Данное положение станет ключевым в нашем рассуждении. Мы будем рассматривать практику перевода и говорить о том, как она возможна, перемещаясь от опыта к теории и обратно. Это движение приведет к выводам, которые сформулированы в заключении.

Стратегии перевода

Можно выделить четыре стратегии сглаживания различия языков через их приравнивание.

Первая и третья заключаются в поиске инварианта для разных языков. В одном случае такой инвариант отыскивается внутри языковой стихии, в другом — вне ее. Вторая из четырех стратегий предполагает прямое приравнивание языков, их непосредственное отождествление. Последняя нацеливает на нахождение тождественности языков за счет их логико-смысловой перекодировки.

Первая и третья стратегии являются чисто теоретическими конструкциями, вторая и четвертая основаны на практике.

В первом случае перевод понимается как сведение к общеязыковому инварианту (единому языку), во втором мы имеем перевод как прямое отождествление языков, в третьем — как сведение к внеязыковому инварианту (к общей логической форме), в четвертом — как инициирование оригинального высказывания через логико-смысловую трансформацию. Само собой разумеется, что везде здесь речь идет не о языках как таковых, а о развернутых текстах на разных языках.

Первая стратегия является прожективно-мифологической, вторая стихийно практикуется непрофессиональными переводчиками, третья характерна для современной лингвистики и философии языка, четвертая сформулирована автором этой статьи, отражает практику хорошего перевода и разрешает теоретические трудности, непреодолимые в первых трех случаях.

Перевод как общеязыковой инвариант

Сглаживание различия языков означает достижение их единства. Но достижение единства языков уже выводит нас за пределы множества реальных языков. Это обусловлено тем, что нет языка, единого для всех.

Можно считать, что причина такого положения в том, что подобный язык еще не создан, что проект эсперанто в принципе осуществим и осталось только провести его в жизнь. Можно верить, что такой язык, некогда существовавший, теперь утрачен. Эти «еще не создан» и «уже утрачен» остаются, впрочем, лишь гипотезами, основанными на предположении о принципиальной возможности единого языка, который стягивал бы все многообразие выразительных способностей реальных языков. Насколько оправданы в принципе такие образы единого языка? Я дам свой ответ на этот вопрос.

[УСЛОВИЯ ЗАДАНИЯ] Перечислите все стратегии перевода из текста о стратегиях перевода выше в той формулировке, которую дает абзац, начинающийся словами «В первом случае перевод понимается».

[ИСХОДНЫЕ ДАННЫЕ]
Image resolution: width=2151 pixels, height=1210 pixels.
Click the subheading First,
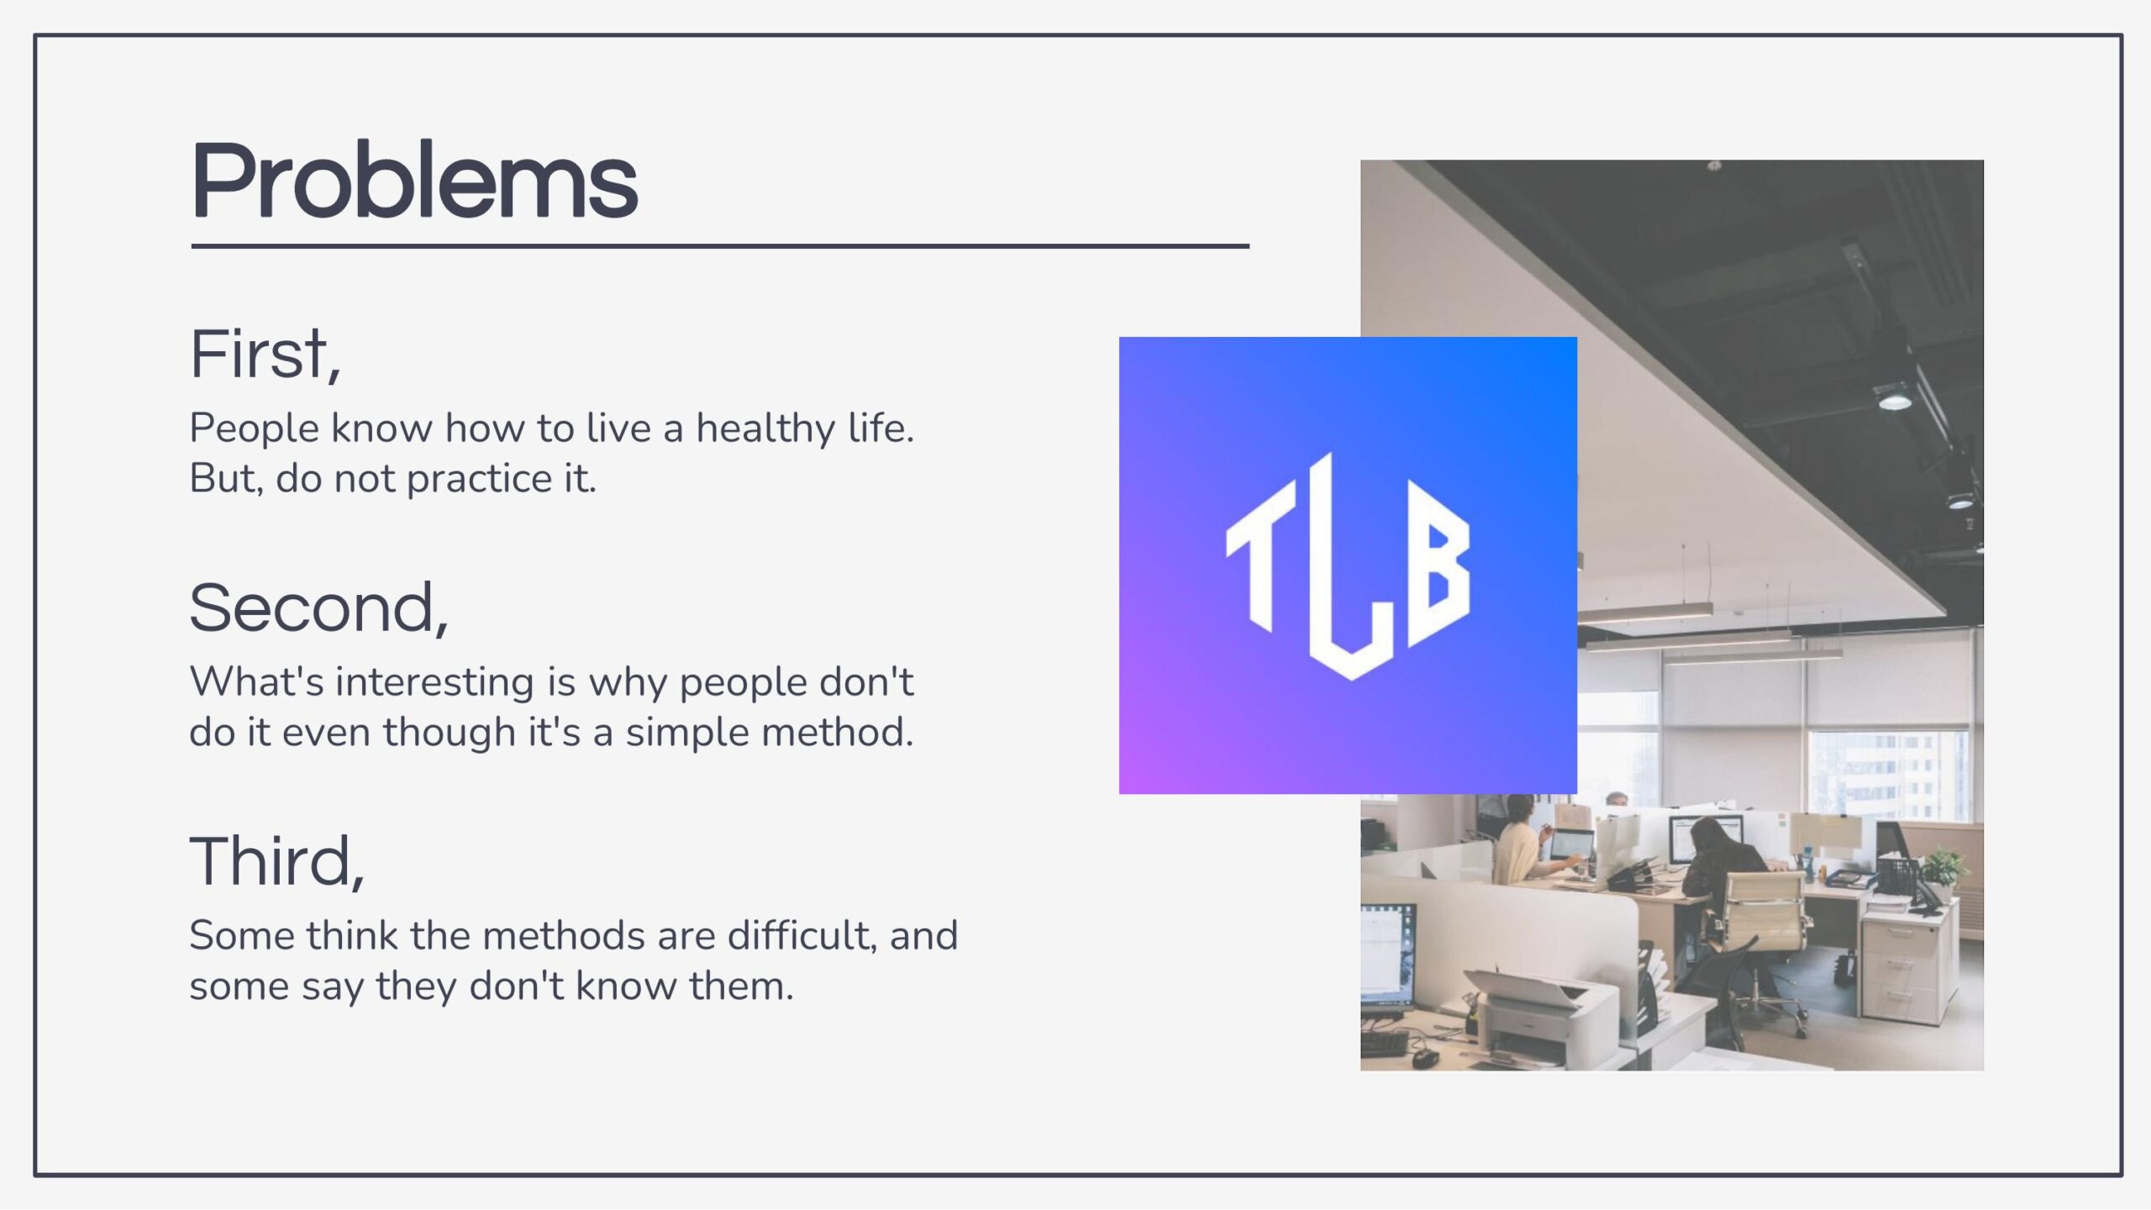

[ПРАВИЛЬНЫЙ ОТВЕТ]
1. Перевод как сведение к общеязыковому инварианту (единому языку).
2. Перевод как прямое отождествление языков.
3. Перевод как сведение к внеязыковому инварианту (к общей логической форме).
4. Перевод как инициирование оригинального высказывания через логико-смысловую трансформацию.